> [Job]: Change "Screen dimensions" to "Display size" in the records, starting with the line that contains "Screen dimensions: 800x380" and going on through the end of the records. Give back only those lines, with everything else left as it is.

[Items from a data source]

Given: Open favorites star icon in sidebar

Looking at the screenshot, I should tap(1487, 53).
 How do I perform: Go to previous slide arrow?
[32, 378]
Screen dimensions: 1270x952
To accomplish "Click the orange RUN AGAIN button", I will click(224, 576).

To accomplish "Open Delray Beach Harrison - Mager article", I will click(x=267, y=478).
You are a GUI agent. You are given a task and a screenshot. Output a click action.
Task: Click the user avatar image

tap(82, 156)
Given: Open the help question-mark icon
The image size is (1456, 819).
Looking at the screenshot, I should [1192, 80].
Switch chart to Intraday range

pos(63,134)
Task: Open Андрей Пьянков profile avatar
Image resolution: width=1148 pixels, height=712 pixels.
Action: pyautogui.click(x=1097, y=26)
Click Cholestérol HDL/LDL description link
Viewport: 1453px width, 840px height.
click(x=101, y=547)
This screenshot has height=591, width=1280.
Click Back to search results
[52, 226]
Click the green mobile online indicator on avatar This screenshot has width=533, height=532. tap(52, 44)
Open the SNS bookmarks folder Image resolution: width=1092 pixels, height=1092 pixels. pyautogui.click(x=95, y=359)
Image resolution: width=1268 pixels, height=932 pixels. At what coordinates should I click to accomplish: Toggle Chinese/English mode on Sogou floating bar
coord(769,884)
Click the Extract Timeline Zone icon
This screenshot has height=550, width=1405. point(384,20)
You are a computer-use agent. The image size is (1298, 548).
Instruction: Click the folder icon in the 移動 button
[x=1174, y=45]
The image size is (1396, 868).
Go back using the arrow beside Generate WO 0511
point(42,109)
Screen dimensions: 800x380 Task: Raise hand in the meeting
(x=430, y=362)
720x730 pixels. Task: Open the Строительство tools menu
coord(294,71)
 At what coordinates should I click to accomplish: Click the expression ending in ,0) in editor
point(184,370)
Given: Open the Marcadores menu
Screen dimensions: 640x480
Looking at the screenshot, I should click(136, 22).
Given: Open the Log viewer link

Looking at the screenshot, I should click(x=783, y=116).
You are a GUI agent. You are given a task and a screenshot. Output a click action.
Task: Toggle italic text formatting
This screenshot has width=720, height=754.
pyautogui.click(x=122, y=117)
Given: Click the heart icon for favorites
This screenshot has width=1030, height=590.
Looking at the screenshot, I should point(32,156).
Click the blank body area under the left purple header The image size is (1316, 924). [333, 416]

> [Task solution]:
Display size: 800x380 Task: Raise hand in the meeting
(x=430, y=362)
720x730 pixels. Task: Open the Строительство tools menu
coord(294,71)
 At what coordinates should I click to accomplish: Click the expression ending in ,0) in editor
point(184,370)
Given: Open the Marcadores menu
Display size: 640x480
Looking at the screenshot, I should click(136, 22).
Given: Open the Log viewer link

Looking at the screenshot, I should click(x=783, y=116).
You are a GUI agent. You are given a task and a screenshot. Output a click action.
Task: Toggle italic text formatting
This screenshot has width=720, height=754.
pyautogui.click(x=122, y=117)
Given: Click the heart icon for favorites
This screenshot has width=1030, height=590.
Looking at the screenshot, I should point(32,156).
Click the blank body area under the left purple header The image size is (1316, 924). [333, 416]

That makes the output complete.